The Home Repair And Remodeling Act—Can we fix it?

The Home Repair and Remodeling Act (“Home Repair Act), 815 ILCS 513/1 et seq. (West 2006) has been the subject of nine separate appellate decisions, and it has already made its way to the Illinois Supreme Court since its passage in 2000. As discussed below, it is believed that the wording of the Act has created confusion as to the proper remedy for courts to apply. It is hoped that a bill currently pending in the state legislature will clarify that, unless otherwise stated within the Act, a private citizen’s remedy for a violation of the Act is to be found in the Consumer Fraud and Deceptive Business Practices Act (815 ILCS 505/1 et. Seq.) (“Consumer Fraud Act”).

The key provisions of the Home Repair Act are Sections 20, 30 and 35. Section 20 provides that “for any contract over $1,000, any person engaging in the business of home repair and remodeling shall provide to its customers a copy of the “Home Repair: Know Your Consumer Rights” pamphlet prior to the execution of any home repair and remodeling contract.” (815 ILCS 513/20). Section 30 provides that “[i]t is unlawful for any person engaged in the business of home repairs and remodeling to remodel or make repairs or charge for remodeling or repair work before obtaining a signed contract or work order over $1,000.” (815 ILCS 513/30). Section 35 (815 ILCS 513/35) is titled “Enforcement” and it empowers the Attorney General to “restrain and prevent any pattern or practice violation of this Act” and remedies under the Consumer Fraud Act are referenced in the way of carrying out this purpose. Section 35 makes no mention of any remedies available to private citizens.

Case Review

In Central Illinois Electrical Services, LLC. v. Slepian, 358 Ill.App.3d 545, 831 N.E.2d 1169 (3rd Dist. 2005), a contractor performed work exceeding $1,000 in value without a written contract or estimate. The home owner asserted the Home Repair Act as an affirmative defense to the contractor’s complaint which, among other forms of relief sought to foreclose a mechanic’s lien claim. The contractor argued that the Home Repair Act was not applicable because the home owner initiated the remodeling work and because the home owners were ‘constantly changing the scope’ of the work therefore preventing the contractor from providing a written estimate. The court disagreed noting that there is no exception under the Home Repair Act for projects billed on a time and material basis, and that the terms of the Home Repair Act would apply. The case was remanded for further consideration.

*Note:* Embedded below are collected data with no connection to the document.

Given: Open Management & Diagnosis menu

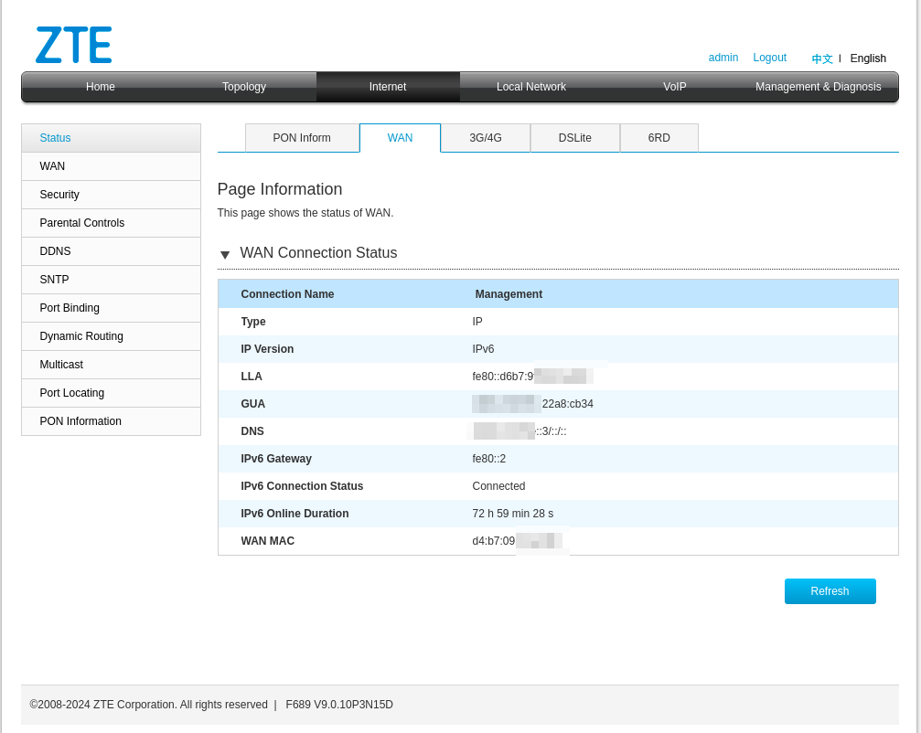Looking at the screenshot, I should [x=818, y=87].
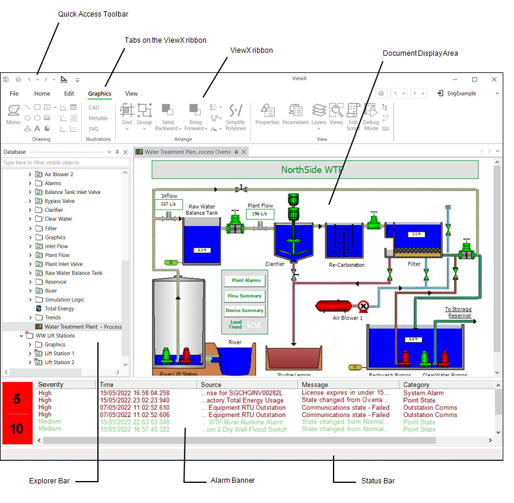514x503 pixels.
Task: Open the Layers panel icon
Action: click(x=318, y=113)
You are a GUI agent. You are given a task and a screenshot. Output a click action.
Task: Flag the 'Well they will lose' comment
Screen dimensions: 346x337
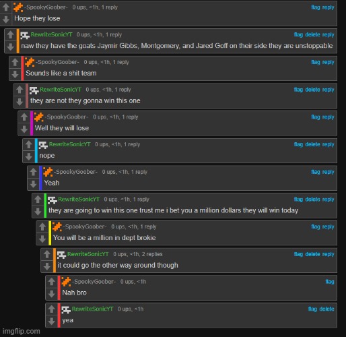tap(316, 117)
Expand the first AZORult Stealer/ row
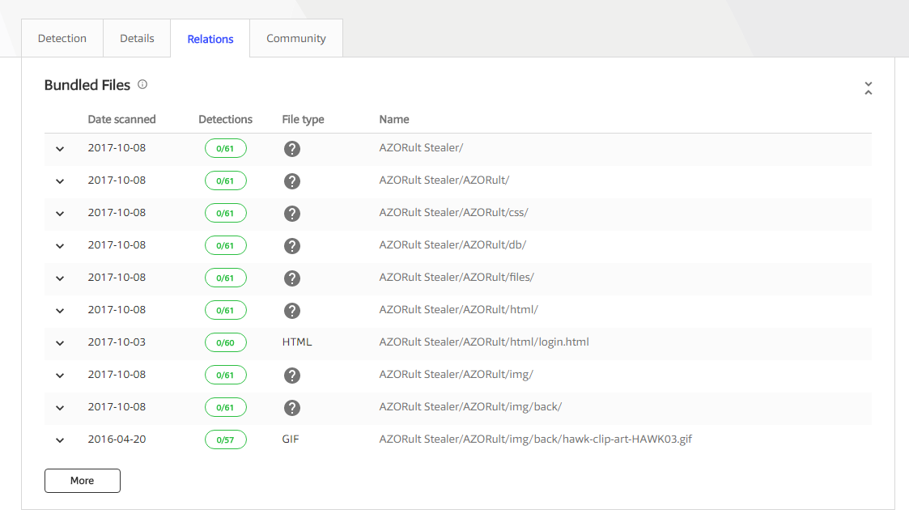Image resolution: width=909 pixels, height=518 pixels. (60, 149)

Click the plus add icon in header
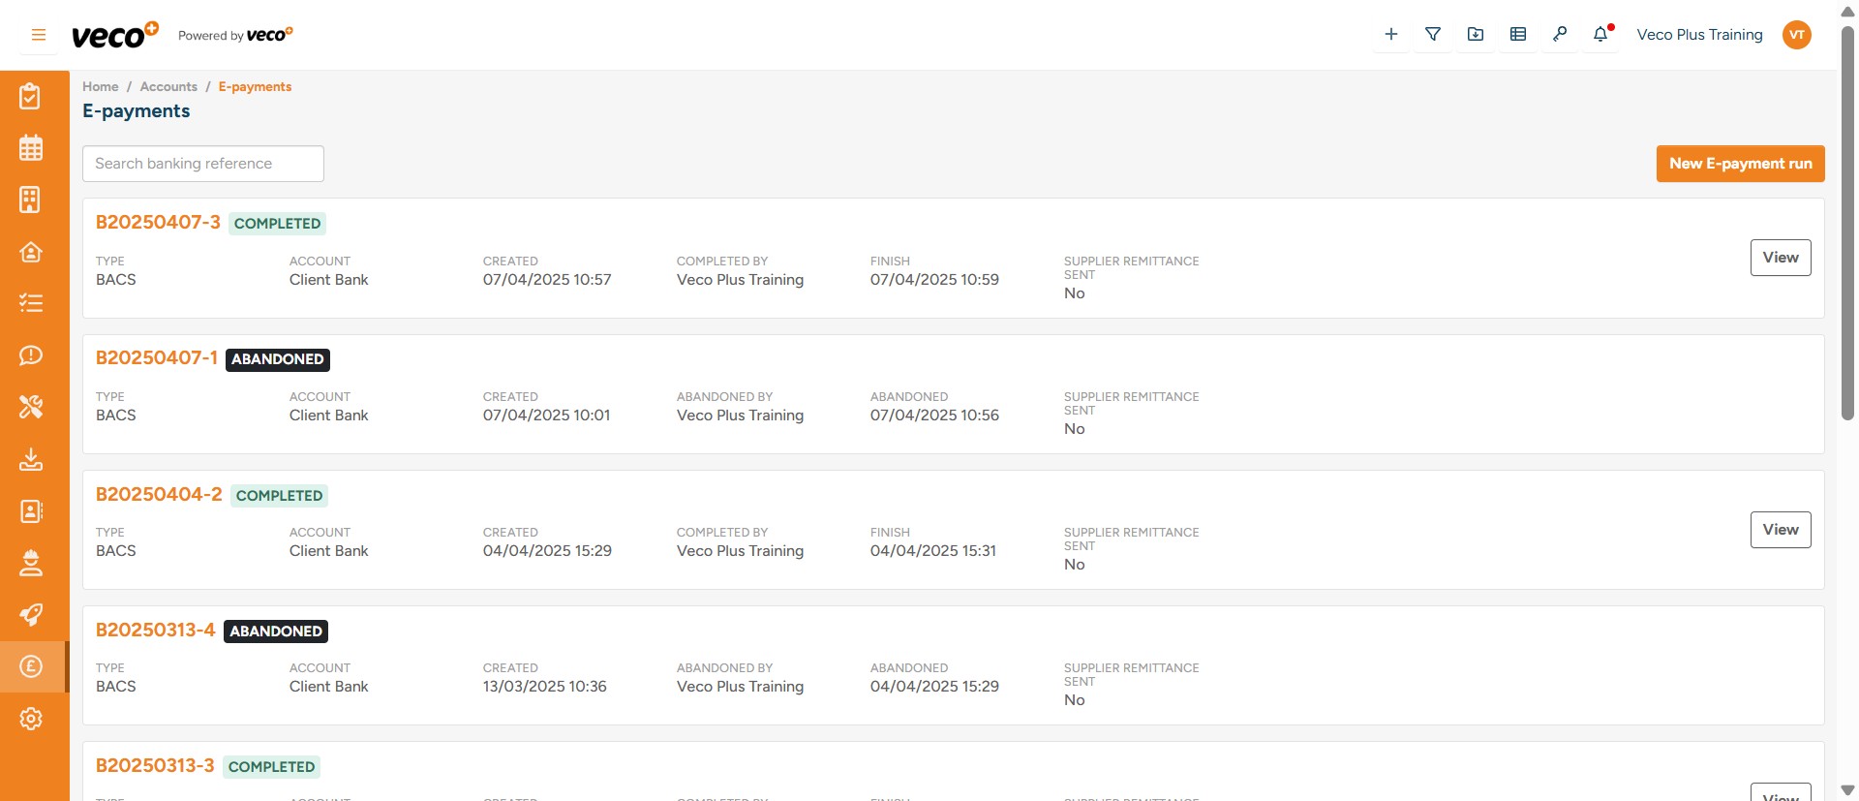tap(1390, 35)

In MD Electrical Contractors, Inc. v. Abrams, 228 Ill.2d 281, 888 N.E.2d 54 (2008), the Illinois Supreme Court simply held that the Home Repair Act does not apply to subcontractors.

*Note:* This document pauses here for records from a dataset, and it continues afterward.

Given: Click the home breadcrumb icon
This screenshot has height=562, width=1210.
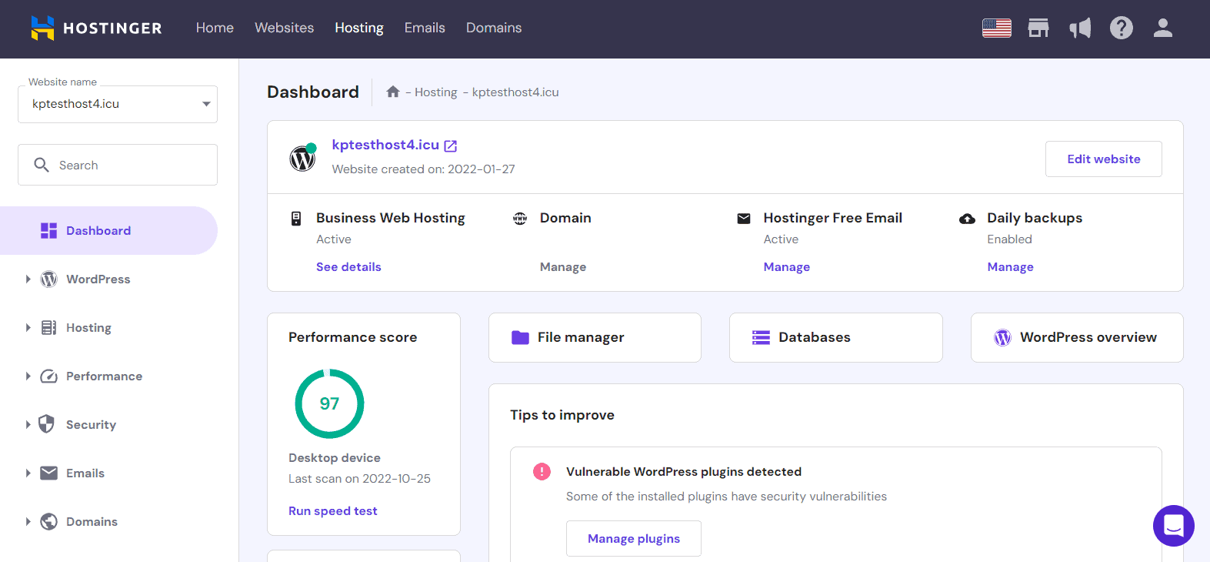Looking at the screenshot, I should pyautogui.click(x=393, y=92).
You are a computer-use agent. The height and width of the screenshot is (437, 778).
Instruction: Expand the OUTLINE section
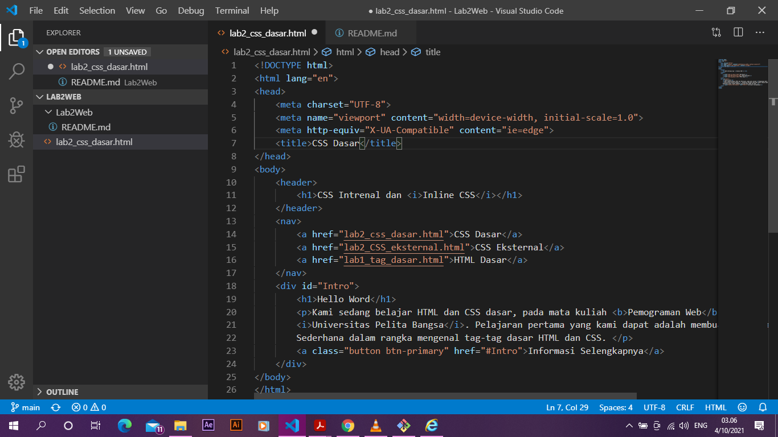120,392
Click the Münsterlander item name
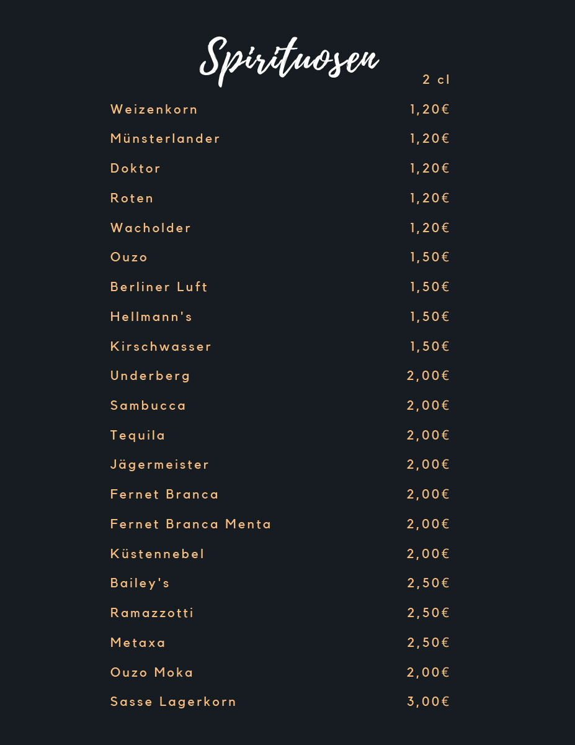 [x=165, y=139]
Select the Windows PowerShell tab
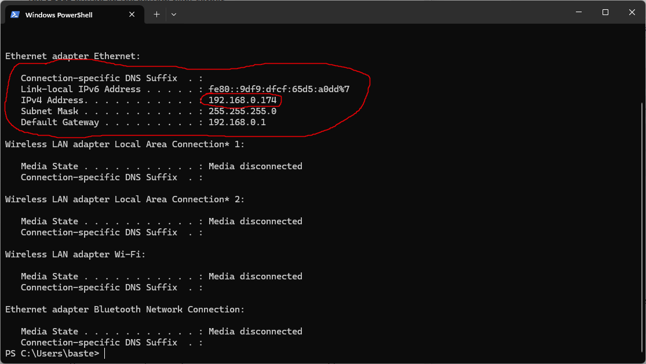 click(x=64, y=14)
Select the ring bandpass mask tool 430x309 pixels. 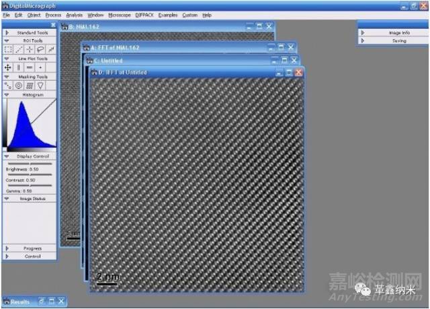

In Smith v. Bogard, 377 Il.App.3d 842, 879 N.E.2d 543 (4th Dist. 2007), the homeowner defendants raised the Home Repair Act as a defense to a contractor that sued to recover the unpaid balance on work it had performed. In this case the contractor did not provide a written contract, nor did it provide a consumer rights brochure required under Section 20. The court determined that because the contractor failed to comply with the Home Repair Act, it would be ‘precluded from recovering any amounts he claims due for work performed.” In so ruling, the court barred the contractor from recovering any money for breach of contract or under equitable theories of unjust enrichment or quantum meruit. The court cited the language in Section 30 of the Home Repair Act declaring it ‘unlawful’ to perform work without a written contract, and the court further cited cases indicating that the contact was ‘void’ and that the contractor had ‘unclean hands’.

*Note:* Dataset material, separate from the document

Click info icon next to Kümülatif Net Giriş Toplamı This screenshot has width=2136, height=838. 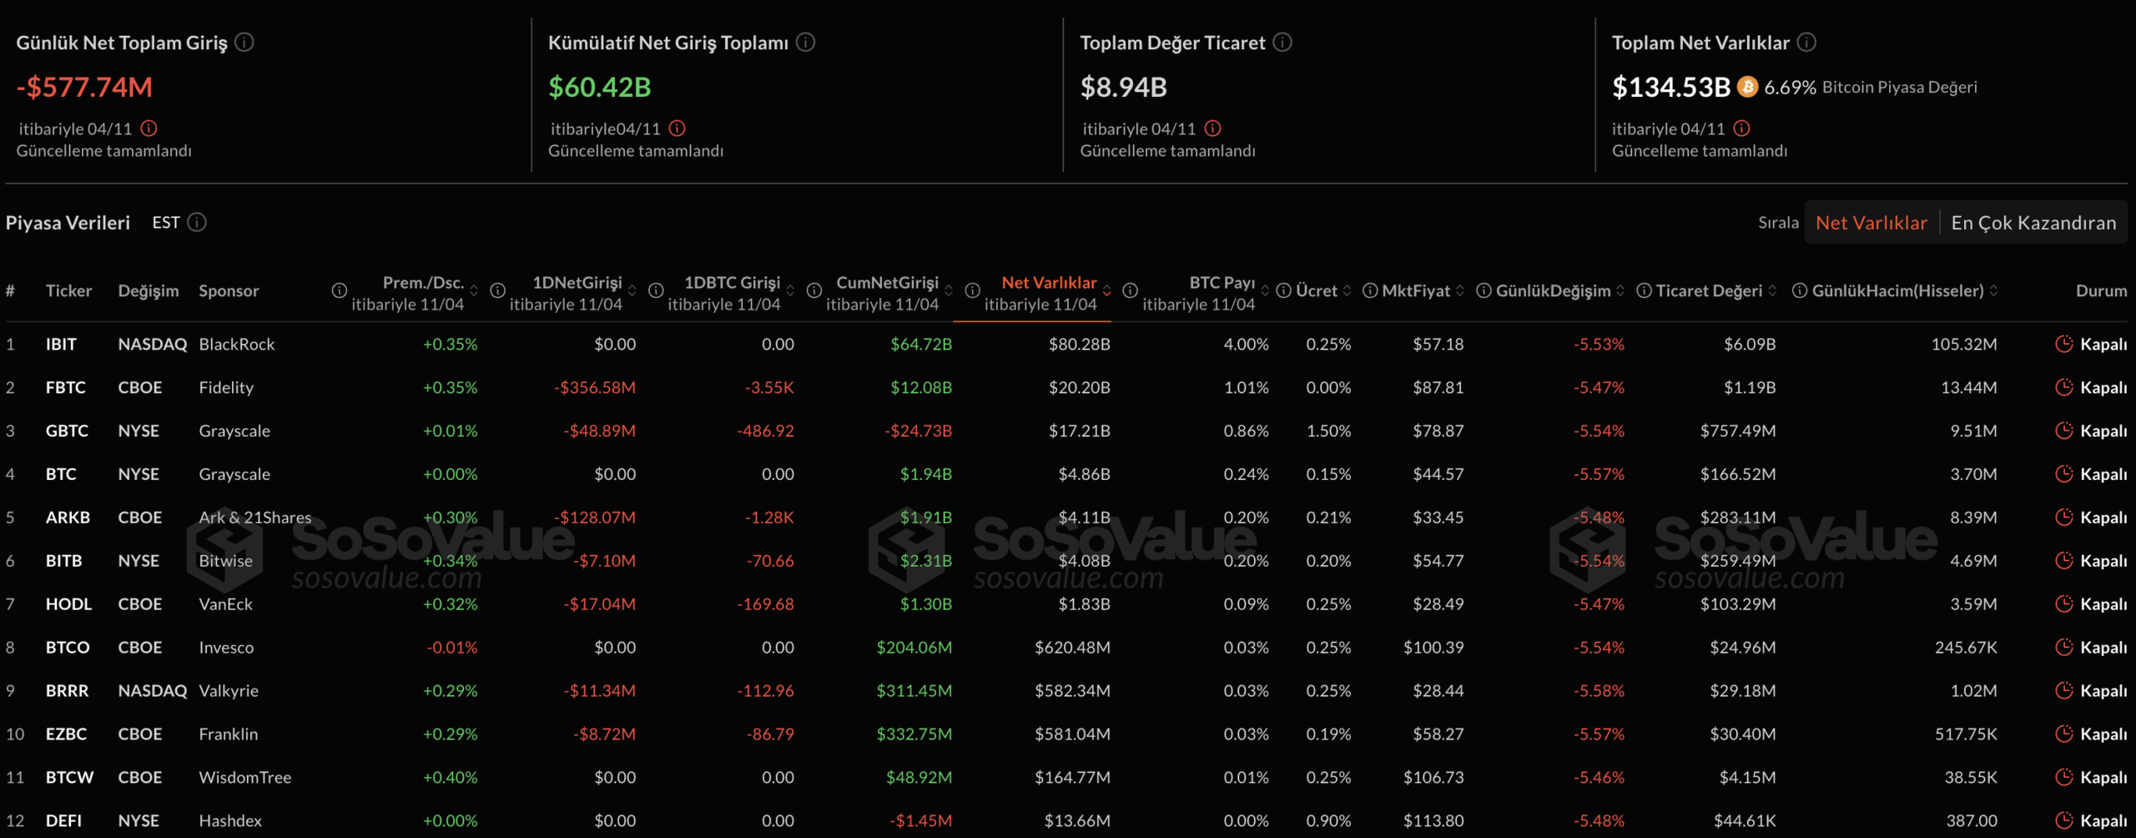(805, 42)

In Kunkel v. P.K. Dependable Construction, LLC, 387 Ill.App.3d 1153, 902 N.E.2d 769 (5th Dist. 2009), the plaintiff homeowners filed a claim against their roofing contractor alleging, among other things, a violation Section 2z of the Consumer Fraud and Deceptive Practices Act (815 ILCS 505/2z) which provides, “Any person who knowingly violates the *** Home Repair and Remodeling Act *** commits an unlawful practice within the meaning of [the Consumer Fraud and Deceptive Business Practices] Act.” (Emphasis added) The provision of the Home Repair Act that was violated was that the contractor failed to provide a consumer rights brochure. The homeowners sought to prove a violation of the Consumer Fraud Act in order to justify an award of attorney fees and court costs. The court explained that an award of attorney fees under the Consumer Fraud Act was only appropriate if the homeowner could prove they were damaged as a result of the subject violation and if the homeowner could prove that the contractor’s violation was “knowingly” committed. Specifically, the court held, “..the plaintiffs provided no evidence on the defendants’ state of mind in not proving the brochure, and there is no evidence in the record to support a knowing violation of the Home Repair and Remodeling Act. Accordingly, there was no violation of Section 2Z of the Act.” The court further held, “Here, the plaintiffs introduced no evidence that the defendants’ failure to provide the brochure proximately caused their damages. Accordingly, the plaintiffs did not acquire a private right of action under the Act for the defendants’ failure to provide them the “Home Repair: Know Your Consumer rights” brochure.”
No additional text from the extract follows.